**What needs to be done**
Could you print every record below exactly as it appears?

[Collected data]
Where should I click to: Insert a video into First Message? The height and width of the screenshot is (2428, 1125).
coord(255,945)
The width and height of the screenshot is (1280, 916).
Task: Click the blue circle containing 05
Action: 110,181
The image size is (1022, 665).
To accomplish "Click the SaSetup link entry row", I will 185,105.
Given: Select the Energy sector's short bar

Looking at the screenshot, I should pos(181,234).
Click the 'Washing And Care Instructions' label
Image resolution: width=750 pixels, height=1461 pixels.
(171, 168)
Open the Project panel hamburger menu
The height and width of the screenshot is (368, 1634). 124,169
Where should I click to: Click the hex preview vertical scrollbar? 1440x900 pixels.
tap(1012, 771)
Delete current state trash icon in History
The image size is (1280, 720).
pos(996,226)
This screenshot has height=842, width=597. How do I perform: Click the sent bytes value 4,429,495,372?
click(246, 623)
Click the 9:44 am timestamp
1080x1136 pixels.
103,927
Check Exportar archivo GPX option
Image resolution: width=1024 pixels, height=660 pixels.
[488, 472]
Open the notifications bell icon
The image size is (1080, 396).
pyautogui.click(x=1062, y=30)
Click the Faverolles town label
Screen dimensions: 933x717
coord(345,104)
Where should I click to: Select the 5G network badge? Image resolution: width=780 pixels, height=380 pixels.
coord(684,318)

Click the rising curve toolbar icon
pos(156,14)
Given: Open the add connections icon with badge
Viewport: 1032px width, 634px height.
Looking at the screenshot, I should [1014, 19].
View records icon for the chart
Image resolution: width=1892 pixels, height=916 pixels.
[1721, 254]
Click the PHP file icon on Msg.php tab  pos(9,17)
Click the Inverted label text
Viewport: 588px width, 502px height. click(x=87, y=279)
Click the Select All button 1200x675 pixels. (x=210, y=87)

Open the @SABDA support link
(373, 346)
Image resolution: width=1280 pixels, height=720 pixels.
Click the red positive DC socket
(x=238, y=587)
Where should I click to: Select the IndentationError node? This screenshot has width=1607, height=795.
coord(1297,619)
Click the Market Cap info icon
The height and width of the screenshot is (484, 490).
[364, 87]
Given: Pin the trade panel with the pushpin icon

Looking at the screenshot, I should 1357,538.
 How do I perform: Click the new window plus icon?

**Problem solution**
Where should I click to: Insert a video into First Message? The height and width of the screenshot is (2428, 1125).
coord(255,945)
The width and height of the screenshot is (1280, 916).
Task: Click the blue circle containing 05
Action: 110,181
The image size is (1022, 665).
To accomplish "Click the SaSetup link entry row", I will 185,105.
Given: Select the Energy sector's short bar

Looking at the screenshot, I should pos(181,234).
Click the 'Washing And Care Instructions' label
Image resolution: width=750 pixels, height=1461 pixels.
(171, 168)
Open the Project panel hamburger menu
The height and width of the screenshot is (368, 1634). 124,169
Where should I click to: Click the hex preview vertical scrollbar? 1440x900 pixels.
tap(1012, 771)
Delete current state trash icon in History
The image size is (1280, 720).
pos(996,226)
This screenshot has height=842, width=597. How do I perform: Click the sent bytes value 4,429,495,372?
click(246, 623)
Click the 9:44 am timestamp
1080x1136 pixels.
103,927
Check Exportar archivo GPX option
Image resolution: width=1024 pixels, height=660 pixels.
[488, 472]
Open the notifications bell icon
The image size is (1080, 396).
pyautogui.click(x=1062, y=30)
Click the Faverolles town label
Screen dimensions: 933x717
coord(345,104)
Where should I click to: Select the 5G network badge? Image resolution: width=780 pixels, height=380 pixels.
coord(684,318)

Click the rising curve toolbar icon
pos(156,14)
Given: Open the add connections icon with badge
Viewport: 1032px width, 634px height.
Looking at the screenshot, I should [1014, 19].
View records icon for the chart
Image resolution: width=1892 pixels, height=916 pixels.
[1721, 254]
Click the PHP file icon on Msg.php tab  pos(9,17)
Click the Inverted label text
Viewport: 588px width, 502px height. click(x=87, y=279)
Click the Select All button 1200x675 pixels. (x=210, y=87)

Open the @SABDA support link
(373, 346)
Image resolution: width=1280 pixels, height=720 pixels.
Click the red positive DC socket
(x=238, y=587)
Where should I click to: Select the IndentationError node? This screenshot has width=1607, height=795.
coord(1297,619)
Click the Market Cap info icon
The height and width of the screenshot is (484, 490).
[364, 87]
Given: Pin the trade panel with the pushpin icon

Looking at the screenshot, I should 1357,538.
 How do I perform: Click the new window plus icon?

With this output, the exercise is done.